The tragedy of the sinking of the Lusitania has always overshadowed the grandeur of the ship, but items from the liner which go on auction tomorrow show that five-star treatment was enjoyed by even second-class passengers.
Among the items to be sold by Lynes & Lynes at their auction rooms in Carrigtwohill, Co Cork, is a breakfast menu for what was described as Second Cabin passengers.
The fare is formidable, to say the least. On Friday, June 24, 1910 — five years before the sinking — breakfast consisted of oranges and figs with oatmeal porridge and fresh milk, perhaps enough to satisfy the health-conscious today.

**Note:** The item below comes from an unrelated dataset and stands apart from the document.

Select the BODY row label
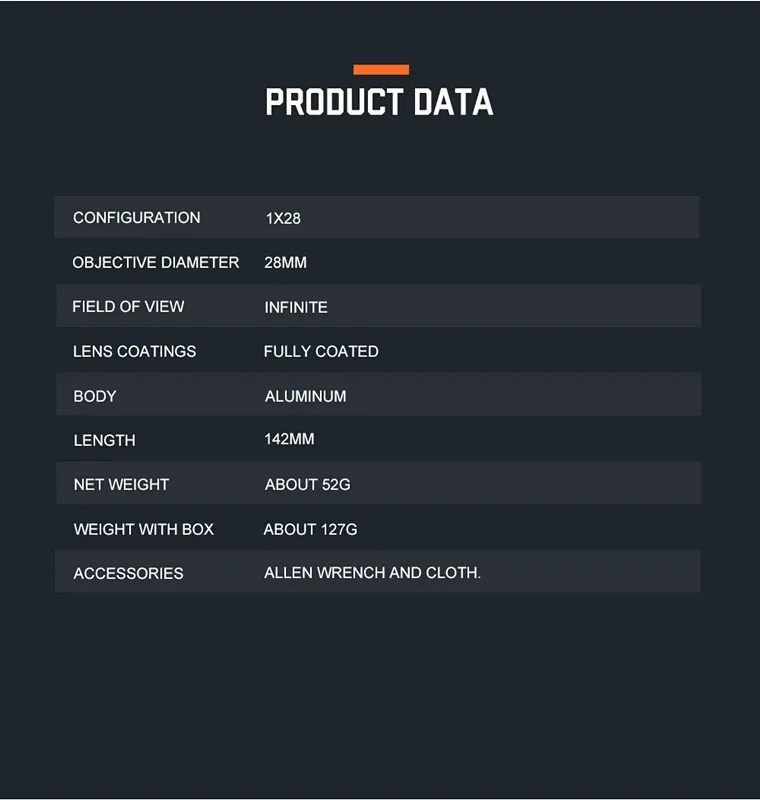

However, that was only by way of an overture to a full breakfast symphony that included broiled fresh haddock, pickled ling, boiled or fried eggs, broiled Wiltshire bacon, saute of kidney, grilled rump steak with jacket potatoes, rice cakes and golden syrup.
This was followed by rolls, scones, and cottage loaves with jam and marmalade.
Auctioneer Denis Lynes with the breakfast menu for second-class
passengers on board the Lusitania. which he is auctioning.
“It was a very elaborate menu but not unusual at the time,” says auctioneer Denis Lynes. “That was the case even in second class, or Second Cabin, as it was known. First-class passengers would have had an even more elaborate breakfast menu.”
Mr Lynes expects there to be a lot of interest in the menu which is among items from the Lusitania, including two dinner plates, a commemorative medal, a post card and a silk ribbon that will be on sale.
“The medal was brought out after the sinking and the silk ribbon was what people wore at the launch.
“The postcard was sold after the tragedy to raise money for the families of those affected by it.”
Mr Lynes is used to disposing of matters maritime, among them items that once graced the White Star liner, Celtic which ran aground on the rocks at Roches Point in Cork in 1928.
Constructed by Harland and Wolff and launched in 1901, the Celtic was the largest ship built up until then. Many items from the ship survive in houses around Ireland to this day, some of them in the Long Valley bar in Cork.
“I had a large bookcase from the Celtic,” says Mr Lynes. “It turned up in Macroom. It was from the first-class lounge and was beautifully made, a fabulous piece of furniture. It made €22,000 and went to a collector from Northern Ireland who is a regular customer. That delighted me.”
He has set a modest estimate of €100-€200 for the items from the Lusitania.
“There has been a lot of interest already and I expect to beat that estimate.”